No sedation or special trip is required; your pet can get microchipped in the course of a regular appointment. A technician will insert the chip with a needle only slightly larger than one used for vaccines, so any pain is minimal and over in a second. Brook Farm is happy to cover the cost of registering your microchip for the first year.

FICTION: Having a microchip implanted will hurt my pet.

FACT: No anesthetic is required for a microchip implant. The procedure is performed at your veterinarian’s office and is simple and similar to administering a vaccine or a routine shot.

The microchip comes preloaded in a sterile applicator and is injected under the loose skin between the shoulder blades. The process takes only a few seconds, and your pet will not react any more than he would to a vaccination.

FICTION: Pet microchips work like global positioning devices (GPS) and tell me my pet’s location.

Pet microchips are not tracking devices. They are radio-frequency identification (RFID) implants that provide permanent ID for your pet.

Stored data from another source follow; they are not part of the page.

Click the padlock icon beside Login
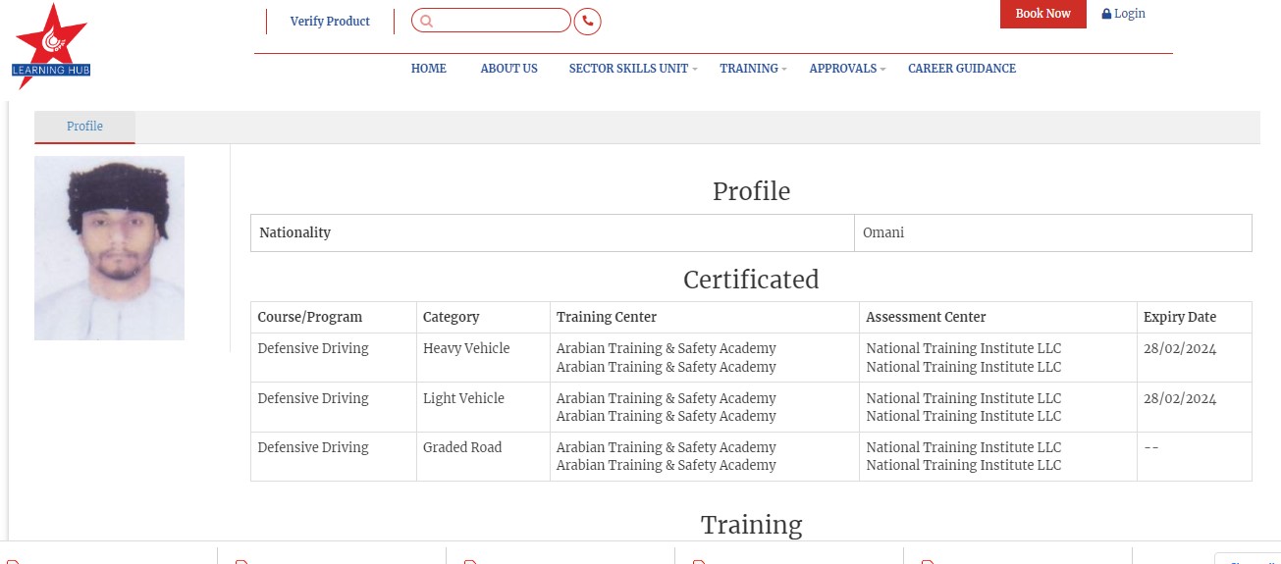Screen dimensions: 1281x564 tap(1106, 14)
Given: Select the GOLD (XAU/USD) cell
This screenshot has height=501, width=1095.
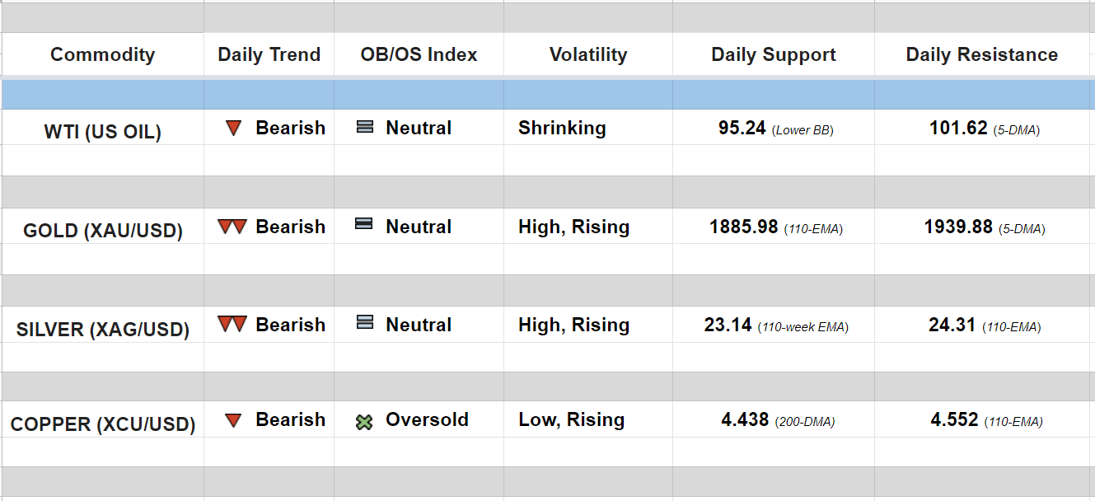Looking at the screenshot, I should tap(102, 231).
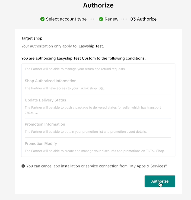The width and height of the screenshot is (191, 200).
Task: Select the 03 Authorize step label
Action: pos(144,19)
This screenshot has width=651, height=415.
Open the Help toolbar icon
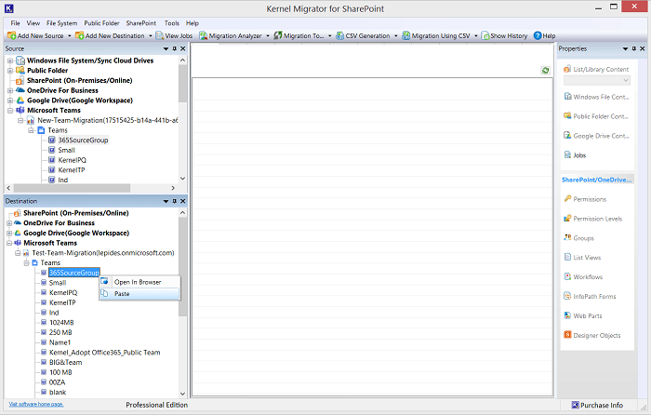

Because they use RFID technology, microchips do not require a power source like a GPS. When a microchip scanner is passed over the pet, the microchip gets enough power from the scanner to transmit the microchip's ID number. Since there’s no battery and no moving parts, there's nothing to keep charged, wear out, or replace. The microchip will last your pet's lifetime.

FICTION: My pet wears a collar with tags, so he doesn’t need a microchip.

FACT: All pets should wear collar tags imprinted with their name and the phone number of their owner, but only a microchip provides permanent ID that cannot fall off, be removed, or become impossible to read.

FICTION: Only dogs, not cats, need to be microchipped.

FACT: Both cats and dogs need to be microchipped. Cats often do not wear collars, and may not have any other form of ID. A recent study showed that less than 2% of cats without microchips were returned home. However, if a cat is microchipped, the return-to-owner rate is 20 times higher than if the cat was not microchipped.

FICTION: My contact information is contained in the chip, and anyone with a scanner can access it.

FACT: Microchips carry only a unique identification number. If your pet gets lost and is taken to a vet clinic or animal shelter, your pet will be scanned for a microchip to reveal his unique ID number. That number will be called into the pet recovery service, and you will be contacted using the contact information on file with your pet’s microchip.